→ **INSTRUCTIONS FOR THE TASK**: From the listing below, copy only the lines running from the line that contains "Task: Click the n_ctx warning triangle icon" to the line that contains "Viewport: 658px width, 794px height.", both included.

→ **SUPPLIED INFORMATION**:
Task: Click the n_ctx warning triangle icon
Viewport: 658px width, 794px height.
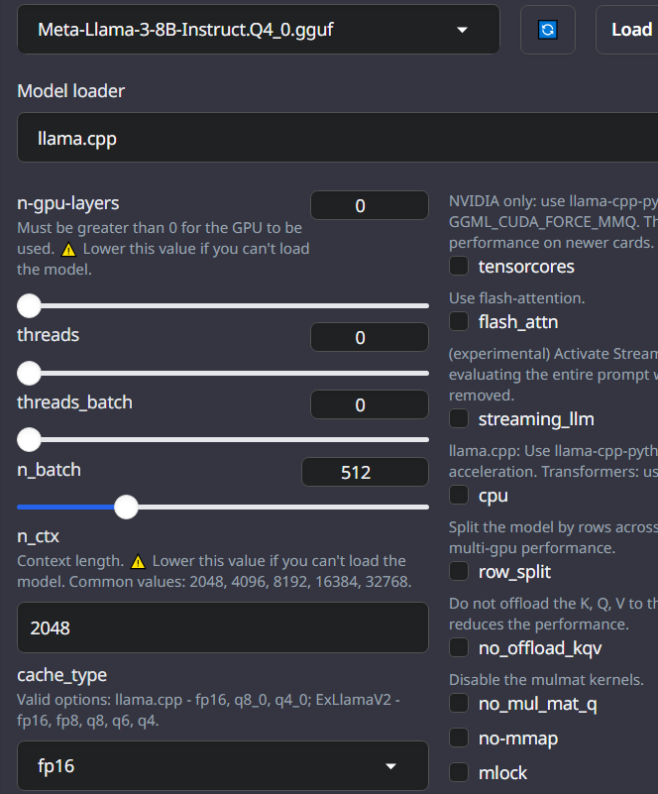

---

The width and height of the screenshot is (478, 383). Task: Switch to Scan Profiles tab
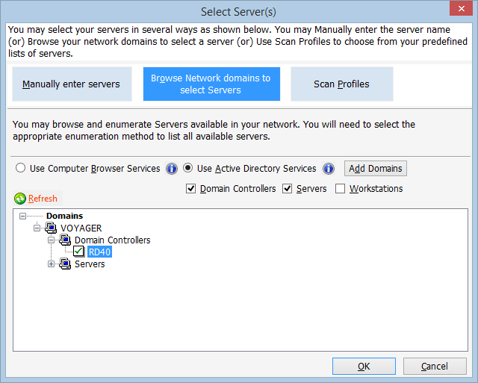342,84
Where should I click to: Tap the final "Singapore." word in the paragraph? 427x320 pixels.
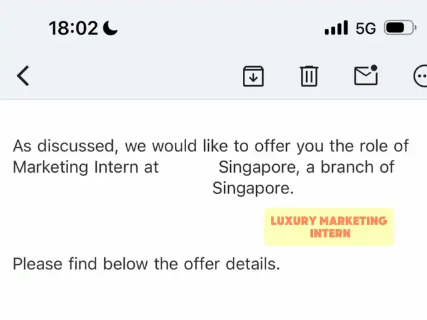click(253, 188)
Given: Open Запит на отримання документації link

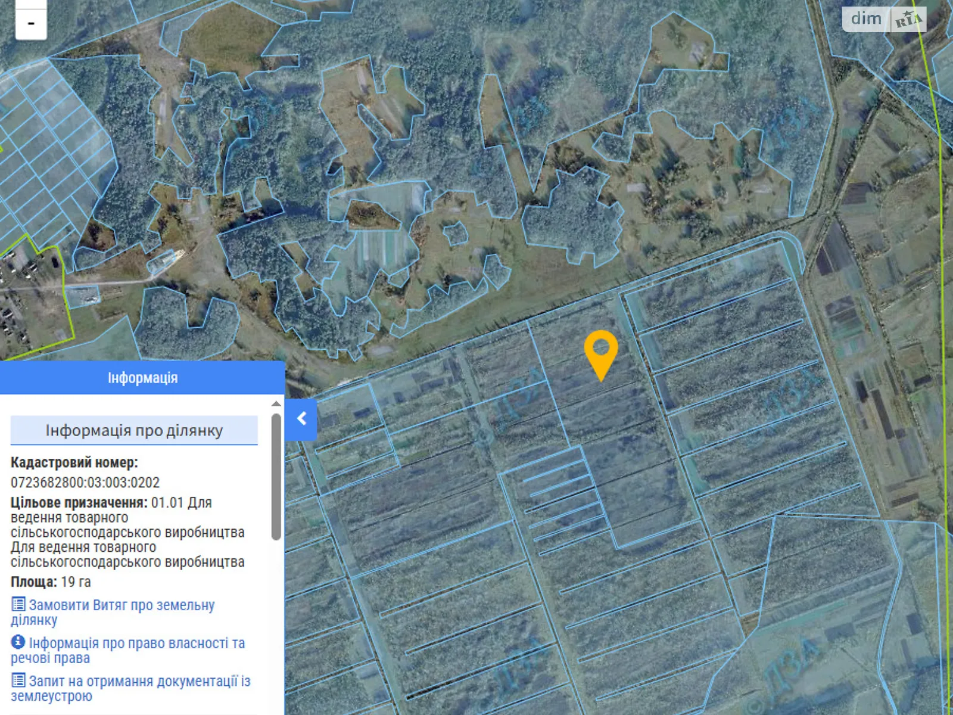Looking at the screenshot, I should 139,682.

==

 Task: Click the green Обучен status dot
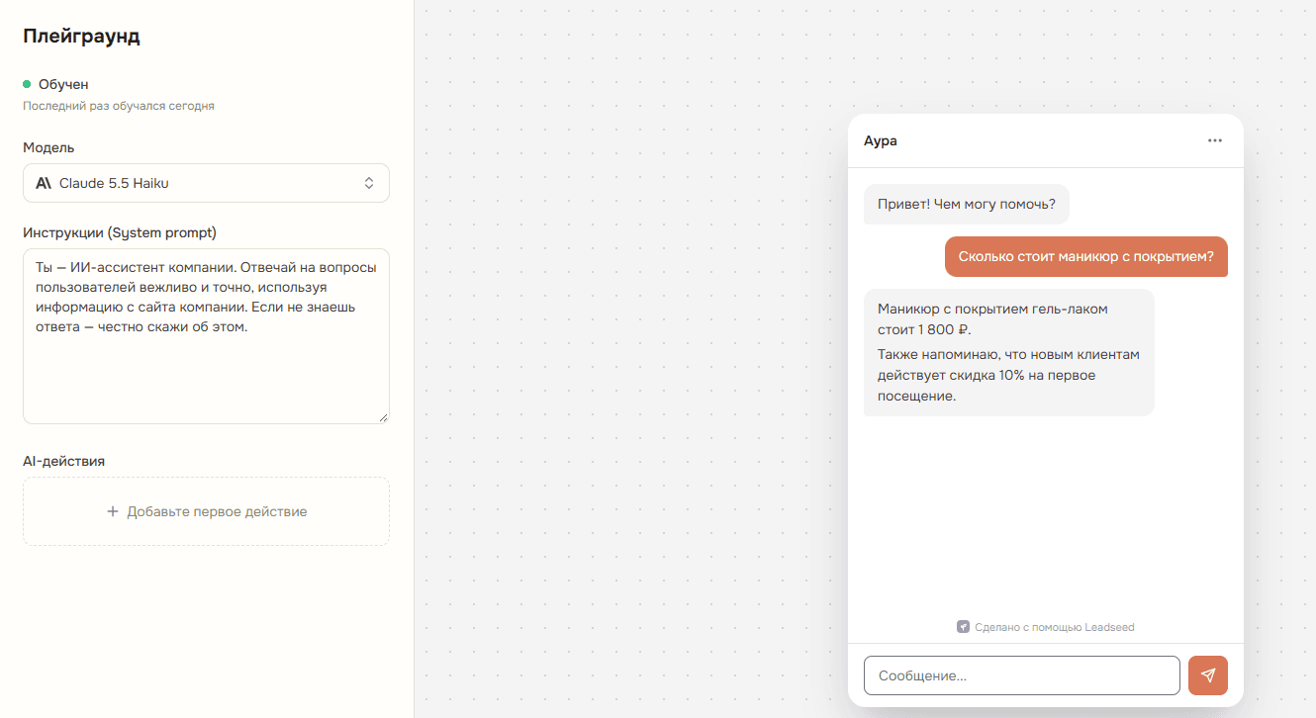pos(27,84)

→ **OUTPUT FOR THIS TASK**:
Task: Click the n_ctx warning triangle icon
Viewport: 658px width, 794px height.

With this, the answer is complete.